Did an alleged terror attack on Canada's Parliament cause a spike in Islamophobia? One actor went to find out — and ended up with a fist in his face.
In an effort to test whether last week's shooting in Ottawa has made Canadians more uncomfortable around Muslims, a film director and two actors staged a social experiment at a local bus stop.
The video opens with director Omar al-Bach introducing two actors: Devin, playing an outspoken racist, and Zack, dressed in a traditional Islamic kaftan with a white cap. As the men waited at a bus stop, Devin launched tirade of verbal harassment and Islamophobic slurs at Zack. Al-Bach recorded the reactions of pedestrians.
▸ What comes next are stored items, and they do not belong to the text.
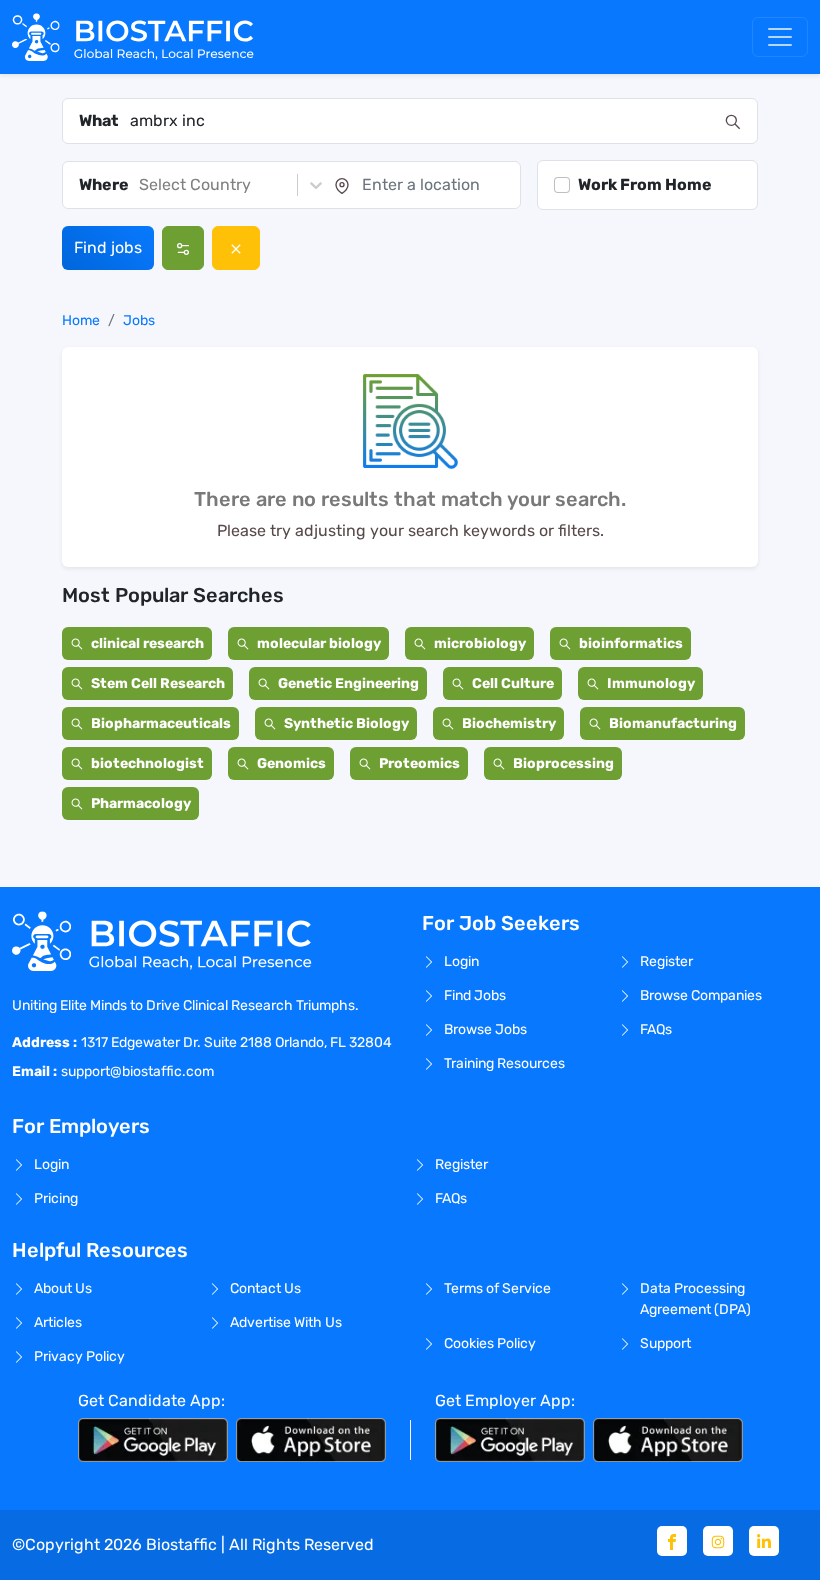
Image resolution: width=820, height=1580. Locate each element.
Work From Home (645, 184)
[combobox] (421, 121)
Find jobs (108, 247)
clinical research (147, 643)
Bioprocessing (563, 763)
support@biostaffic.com (137, 1071)
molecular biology (319, 643)
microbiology (480, 643)
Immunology (651, 683)
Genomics (291, 763)
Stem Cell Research (158, 683)
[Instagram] (718, 1541)
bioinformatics (631, 643)
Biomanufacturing (673, 723)
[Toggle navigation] (780, 37)
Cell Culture (513, 683)
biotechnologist (147, 763)
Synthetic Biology (346, 723)
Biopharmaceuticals (161, 723)
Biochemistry (509, 723)
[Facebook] (672, 1541)
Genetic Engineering (348, 683)
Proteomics (419, 763)
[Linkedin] (764, 1541)
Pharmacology (141, 803)
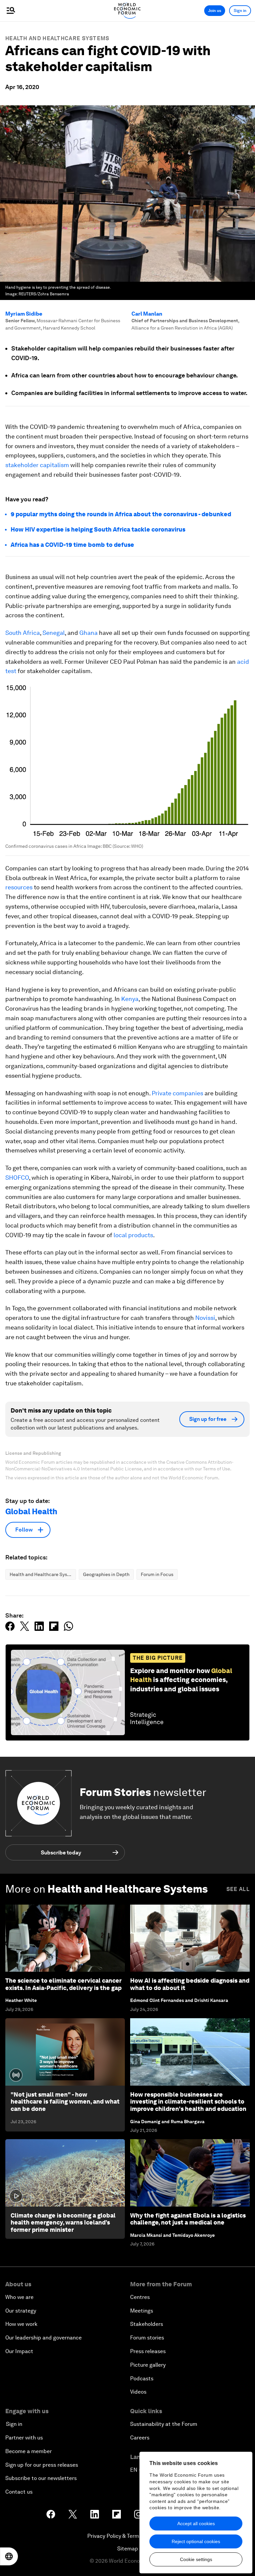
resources (19, 887)
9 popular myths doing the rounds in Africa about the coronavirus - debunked (121, 514)
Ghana (88, 632)
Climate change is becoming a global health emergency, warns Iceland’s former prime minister (63, 2222)
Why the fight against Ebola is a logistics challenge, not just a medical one (188, 2219)
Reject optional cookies (196, 2541)
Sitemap (127, 2548)
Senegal (53, 632)
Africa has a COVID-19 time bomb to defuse (72, 544)
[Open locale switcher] (9, 2556)
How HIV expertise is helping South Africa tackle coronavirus (98, 529)
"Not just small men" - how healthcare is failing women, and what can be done (65, 2101)
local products (133, 1235)
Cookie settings (196, 2559)
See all (238, 1889)
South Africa (22, 632)
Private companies (177, 1093)
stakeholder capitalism (37, 464)
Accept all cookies (196, 2523)
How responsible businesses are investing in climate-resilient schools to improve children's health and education (188, 2101)
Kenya (129, 998)
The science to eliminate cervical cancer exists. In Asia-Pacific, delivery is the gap (63, 1984)
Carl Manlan (146, 314)
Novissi (205, 1317)
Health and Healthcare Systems (57, 38)
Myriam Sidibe (23, 314)
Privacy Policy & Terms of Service (127, 2536)
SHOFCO (17, 1177)
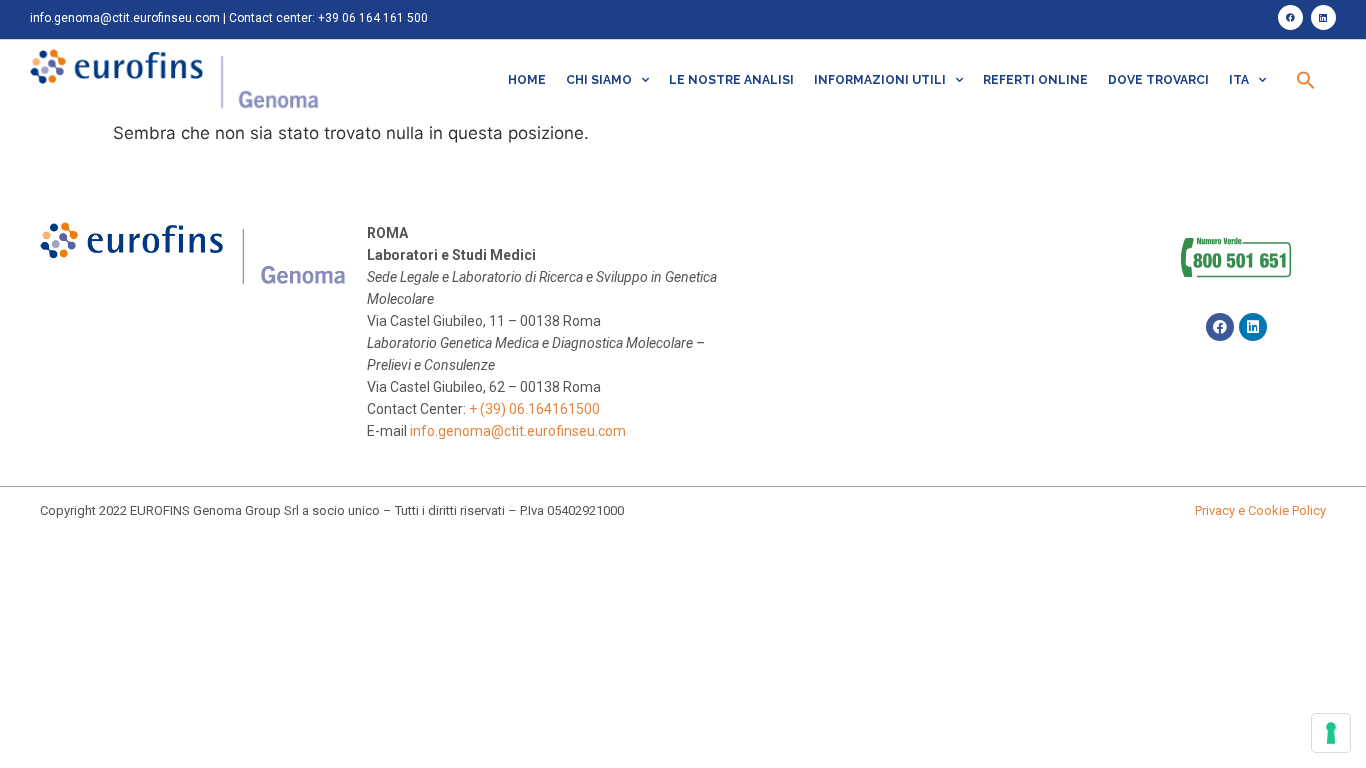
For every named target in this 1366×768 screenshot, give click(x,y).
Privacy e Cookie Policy (1260, 510)
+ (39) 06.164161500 (534, 409)
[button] (1306, 80)
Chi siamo (599, 80)
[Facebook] (1290, 17)
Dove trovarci (1158, 80)
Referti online (1035, 80)
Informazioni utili (880, 80)
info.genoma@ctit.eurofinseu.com (125, 18)
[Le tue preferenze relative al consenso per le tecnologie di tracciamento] (1331, 733)
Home (527, 80)
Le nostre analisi (731, 80)
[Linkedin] (1323, 17)
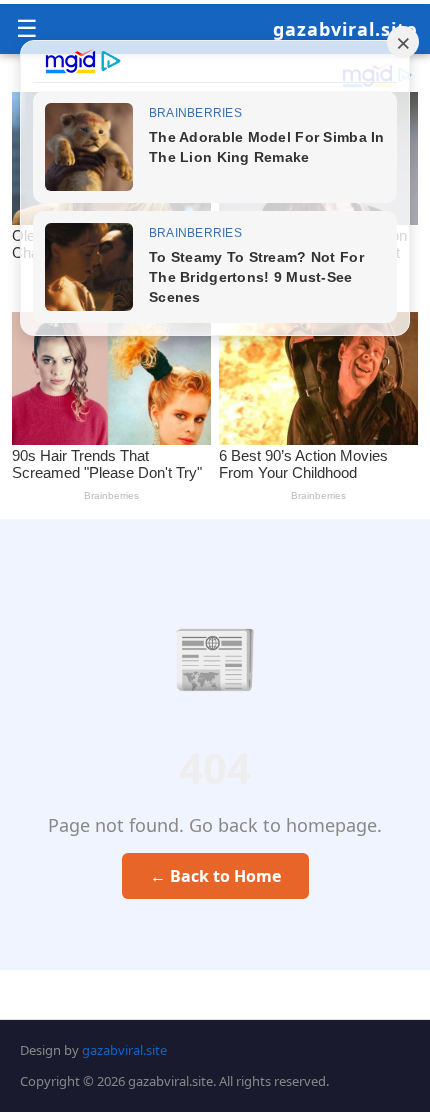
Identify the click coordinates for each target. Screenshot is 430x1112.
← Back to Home (215, 876)
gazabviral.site (345, 29)
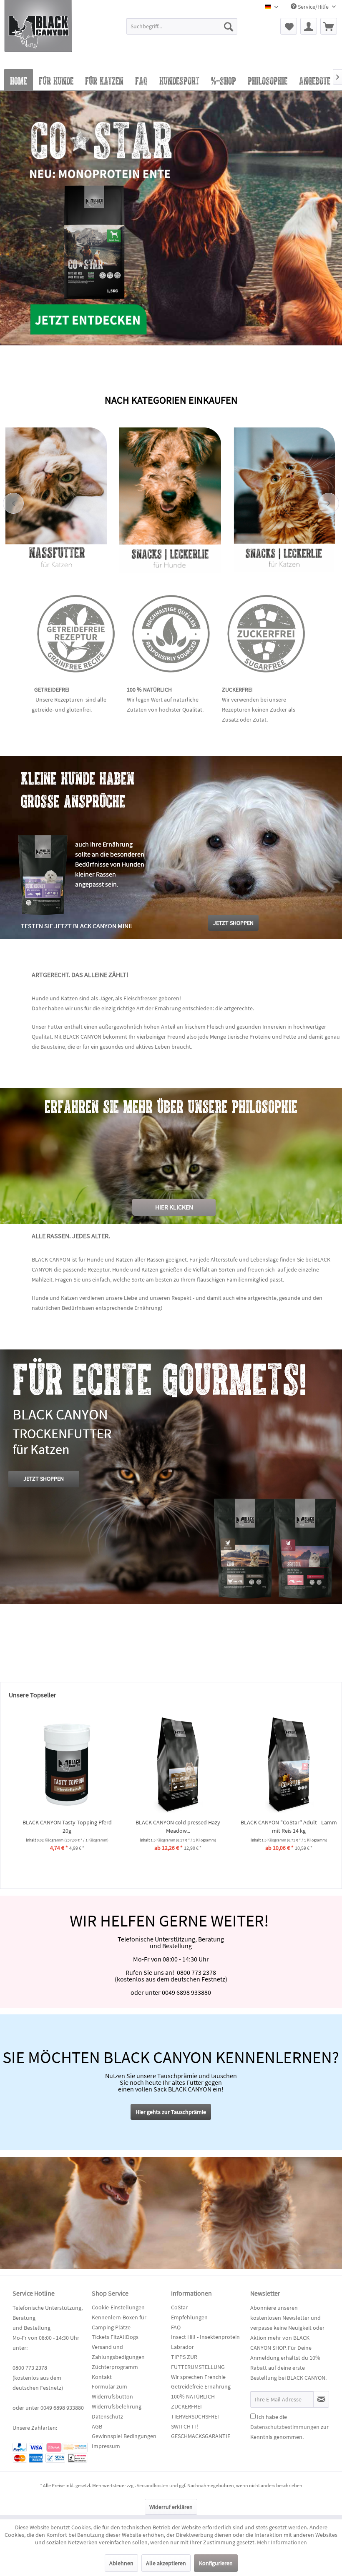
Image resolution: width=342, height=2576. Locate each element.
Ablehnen (121, 2563)
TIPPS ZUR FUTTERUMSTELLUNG (198, 2362)
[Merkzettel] (288, 26)
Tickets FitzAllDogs (115, 2337)
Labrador (182, 2347)
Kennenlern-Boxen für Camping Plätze (119, 2322)
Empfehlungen (189, 2317)
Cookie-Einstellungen (118, 2307)
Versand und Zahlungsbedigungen (118, 2352)
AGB (97, 2426)
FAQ (176, 2327)
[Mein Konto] (308, 26)
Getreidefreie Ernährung (201, 2386)
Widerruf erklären (171, 2507)
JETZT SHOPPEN (43, 1478)
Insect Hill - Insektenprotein (205, 2337)
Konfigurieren (216, 2563)
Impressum (106, 2446)
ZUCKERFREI (186, 2406)
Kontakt (102, 2377)
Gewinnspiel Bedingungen (124, 2436)
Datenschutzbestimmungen (284, 2427)
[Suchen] (228, 26)
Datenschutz (107, 2416)
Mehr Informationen (282, 2542)
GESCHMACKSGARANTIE (200, 2436)
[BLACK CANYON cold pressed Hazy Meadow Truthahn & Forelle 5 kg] (171, 1764)
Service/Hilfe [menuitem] (313, 6)
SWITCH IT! (185, 2426)
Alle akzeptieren (166, 2563)
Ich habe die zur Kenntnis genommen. (289, 2427)
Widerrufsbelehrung (116, 2406)
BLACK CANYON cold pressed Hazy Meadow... (170, 1826)
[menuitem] (182, 30)
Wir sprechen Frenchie (198, 2377)
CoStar (179, 2307)
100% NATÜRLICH (193, 2396)
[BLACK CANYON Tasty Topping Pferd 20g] (60, 1764)
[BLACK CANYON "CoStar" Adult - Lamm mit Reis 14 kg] (282, 1764)
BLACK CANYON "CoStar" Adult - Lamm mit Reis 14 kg (282, 1826)
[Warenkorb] (328, 26)
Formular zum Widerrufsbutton (112, 2391)
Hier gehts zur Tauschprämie (171, 2112)
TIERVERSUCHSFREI (195, 2416)
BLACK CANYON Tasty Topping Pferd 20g (60, 1826)
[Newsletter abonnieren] (321, 2399)
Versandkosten (152, 2485)
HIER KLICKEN (174, 1207)
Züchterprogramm (115, 2367)
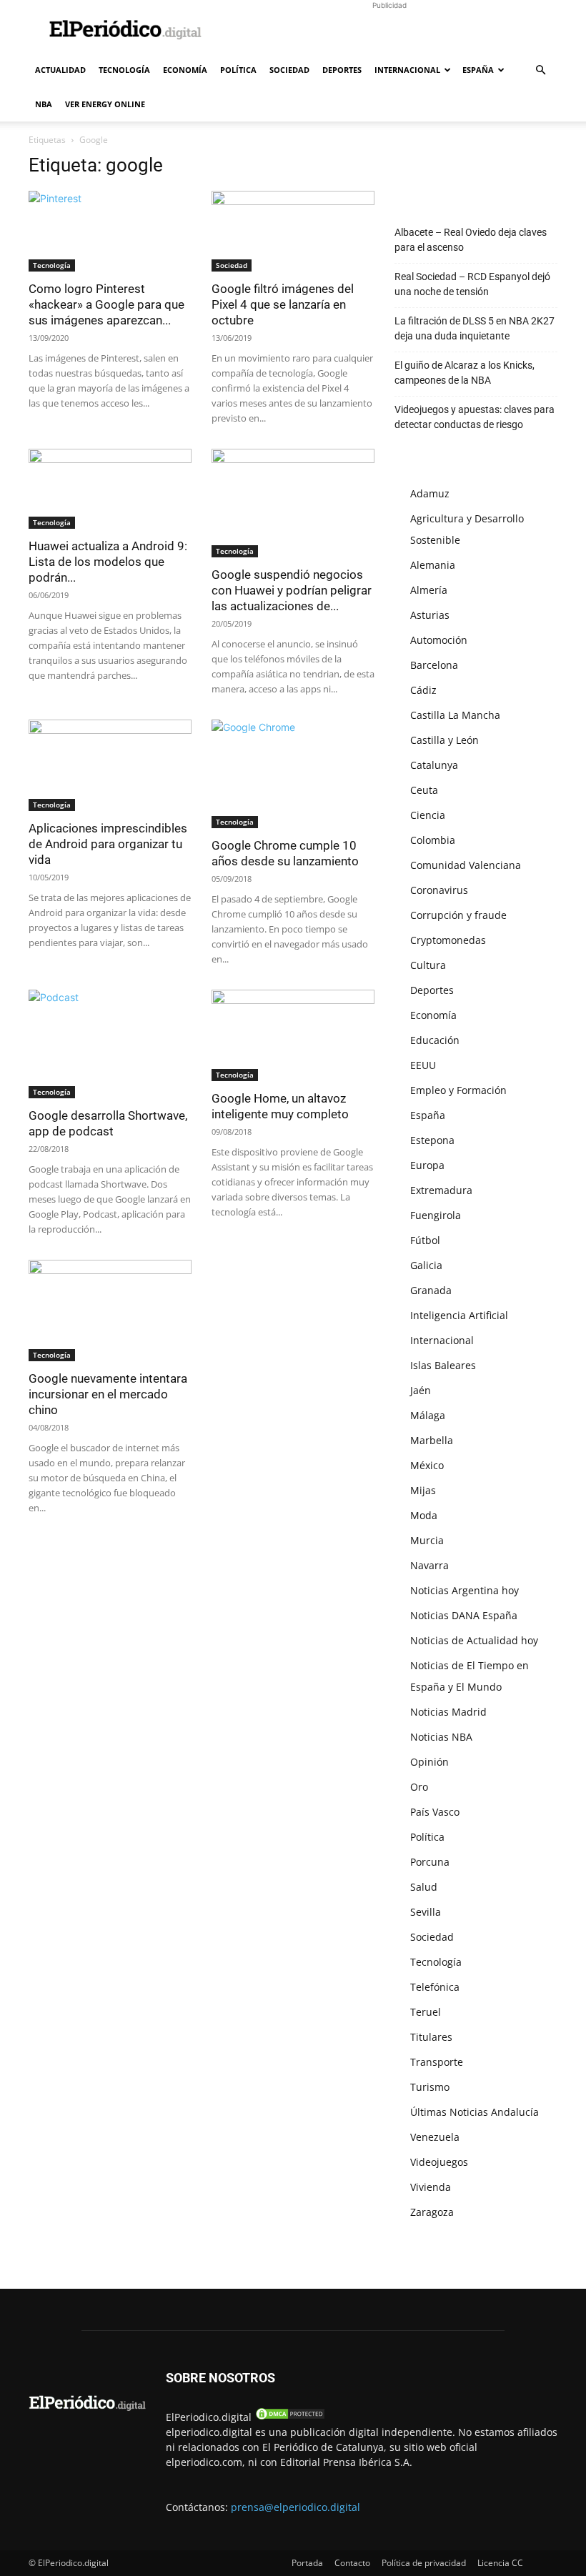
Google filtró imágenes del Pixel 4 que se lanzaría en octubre (283, 304)
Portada (307, 2563)
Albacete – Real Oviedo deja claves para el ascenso (470, 240)
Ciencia (427, 815)
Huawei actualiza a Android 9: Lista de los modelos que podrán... (108, 562)
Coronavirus (439, 890)
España (478, 69)
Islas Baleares (443, 1365)
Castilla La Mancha (455, 715)
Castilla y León (444, 740)
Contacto (352, 2563)
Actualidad (60, 69)
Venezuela (435, 2137)
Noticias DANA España (463, 1615)
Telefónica (435, 1987)
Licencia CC (500, 2563)
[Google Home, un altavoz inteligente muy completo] (293, 1035)
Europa (427, 1165)
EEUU (423, 1065)
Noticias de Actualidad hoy (474, 1640)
"Are you planning on taking a bus? I suggest you take another ride," Devin tells one bystander, suggesting it would be dangerous to commute with Zack.
Another bystander interrupts: "You can't stereotype and judge people by their clothes. Or their nationalities or anything else."
"What happened there [in Ottawa] was an incident of fanatics. Everybody cannot be punished like that," he continued in his defense of Zack, even pretending to be his friend to help end the assault.
To which Devin replies: "What if he has explosives on him? Did you think of that?"
"That guy was a lone wolf," another bystander says, "he had mental health issues."
Yet another bystander simply answered Devin's question with a fist to the face.
Al-Bach closes the film with a tribute to the 24-year-old soldier, Cpl. Nathan Cirillo, who was killed by a gunman who opened fire in Ottawa's Parliament Hill last week. A funeral procession for Cirillo was held on Tuesday with 4,500 people led by his 5-year-old son, Marco.
Many surmised that the shooter was a criminal, not a terrorist. "I don't think we have enough evidence to use that word," Parliament member Tom Mulcair said on Thursday.
The video, which has garnered more than 1 million views since it was uploaded to YouTube Tuesday, doesn't just show members of the public standing up for a victim: It gives us a look at how Canadian society is handling last week's shooting.
It's also a lesson for countries like the U.S., where hate crimes against Muslims spike whenever there's a criminal or terrorist incident involving Muslims or even when something innocuous like debating the placement of a mosque in New York City happens. One horrific example after another shows that the U.S. has a long way to go.
Perhaps the U.S. can look to its neighbors to the north for some advice on how to stand tall and not succumb to fear and xenophobia in the wake of a horrific tragedy.